_Set problem_:
Continue the article below about the 2003 Tamil film Anbe Anbe, picking up right after its final line.

_Passage_:
::::
Anbe Anbe () is a 2003 Indian Tamil-language romantic drama film directed by Mani Bharathi. The film stars Shaam and Sharmili, while an ensemble supporting cast includes  Vivek,  Yugendran, M. N. Nambiar, Manorama, and Santhoshi. The music was composed by Bharadwaj. The film released on 1 May 2003 and opened to mixed reviews from critics. The film's plot is loosely based on the Hindi film Hum Aapke Hain Koun..! (1994).

Plot 
An extended family that includes two grandparents named Mahendra Bhoopathy and Vishali, their two sons and one daughter, and four grandchildren (including Cheenu and Shiva), and others come together for Mahendra Bhoopathy's 80th birthday. Mahendra Bhoopathy's and Vishali's daughter comes to see them after a long time. Their granddaughter has the name as her grandmother: Vishali. Issues arise due to greed from the son-in-law, his brother, and Cheenu's birth mother to get more than their appropriated share of the property. Further chaos ensues when the evil Shiva falls in love with the granddaughter Vishali, whom Cheenu is in love with. How the family is reunited and the problems are solved forms the rest of the plot.

Cast  

Sham as Cheenu
Sharmili as Vishali
Vivek as Cheenu's uncle
Yugendran as Shiva
M. N. Nambiar as Mahendra Bhoopathy
Manorama as Vishali
Manivannan as Mahendra Bhoopathy's son-in-law's brother
Thalaivasal Vijay as Mahendra Bhoopathy's son
Poovilangu Mohan as Shiva's father
Senthil as a servant
Sindhu as a servant
Ramya Krishnan as a dancer in "Vasthu Sasthiram"
::::
_Supplied information_:
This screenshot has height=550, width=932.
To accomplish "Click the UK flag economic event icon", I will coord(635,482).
::::
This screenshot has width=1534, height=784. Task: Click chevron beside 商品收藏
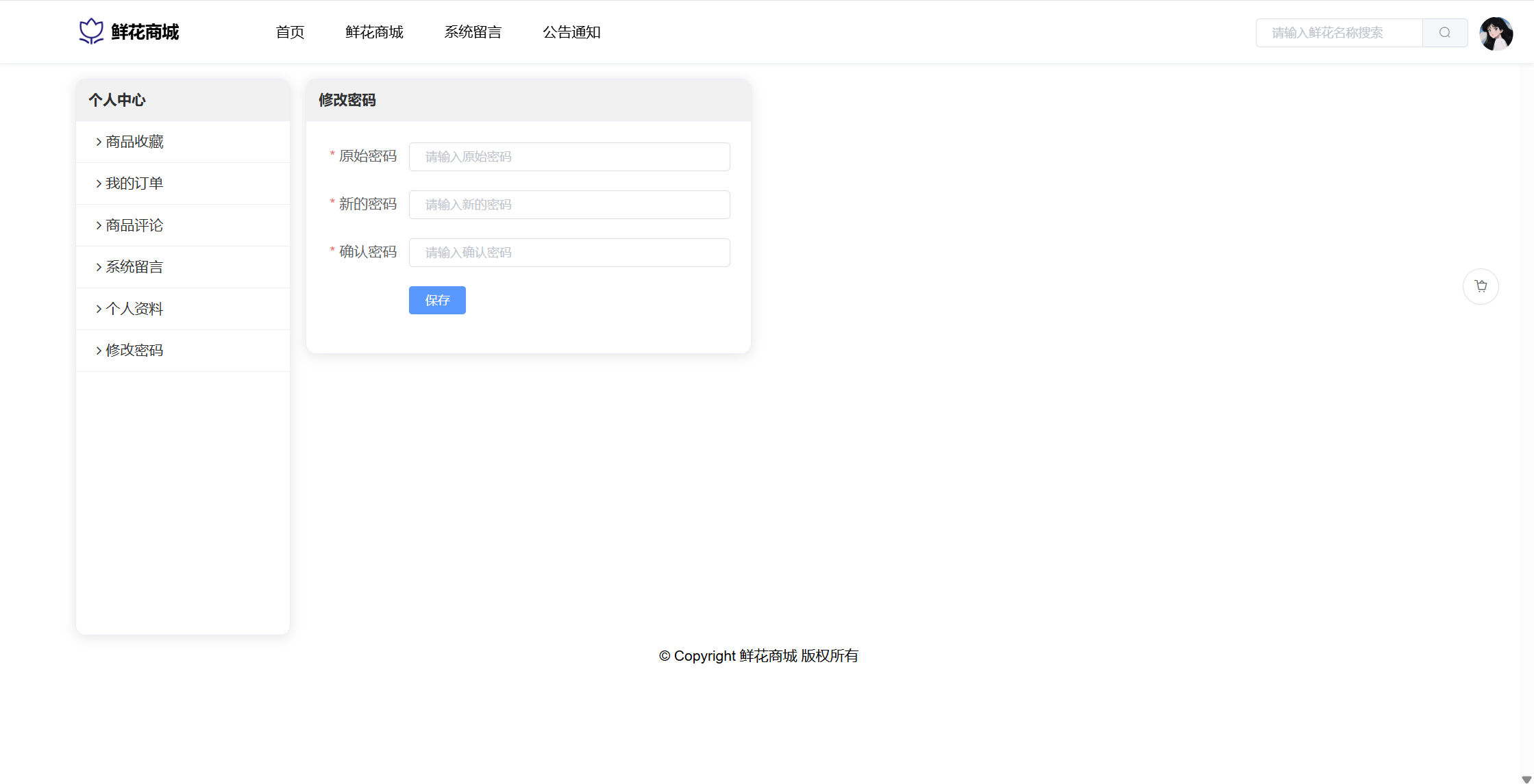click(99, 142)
::::
_Output_:
Santhoshi as Mahendra Bhoopathy's granddaughter
Vanitha Krishnachandran as Mahendra Bhoopathy's daughter
Nithya as Cheenu's birth mother
Janavi as Shiva's mother
Archana Reddy as Cheenu's adoptive mother
Scissor Manohar as a beggar
Mohan V. Raman as Mahendra Bhoopathy's son-in-law
M. S. Bhaskar as Mahendra Bhoopathy's son-in-law
Master Naresh Sha as childhood Cheenu
Bonda Mani as Bonda Mani

Production 
Manibharati, who worked as an assistant to  Mani Ratnam, Saran and Vasanth, announced that he was making a love story for AVM Productions. Shaam was signed on to play the lead role, which was initially titled as Romeo and Juliet. Actress Priyamani was approached for the project but she turned down the offer, meaning that Sharmelee was signed to play the lead role. Shamelee, who had been studying for a computer degree, earlier signed Aasai Aasaiyai and the Telugu film Taarak before signing this film.

Soundtrack
Soundtrack was composed by Bharadwaj.

Reception
Sify wrote "There is nothing new in the story and director Manibharathi has not been able to tell this weak story with conviction". Malini Mannath of Chennai Online opined that "Directed by debutant Mani Bharati, the film is an average entertainer, that can hardly boast of any freshness in the scripting or narrative style". The film portal BB Thots wrote that "The movie is woefully short on everything required for an engaging love story and is a failure right from the word go".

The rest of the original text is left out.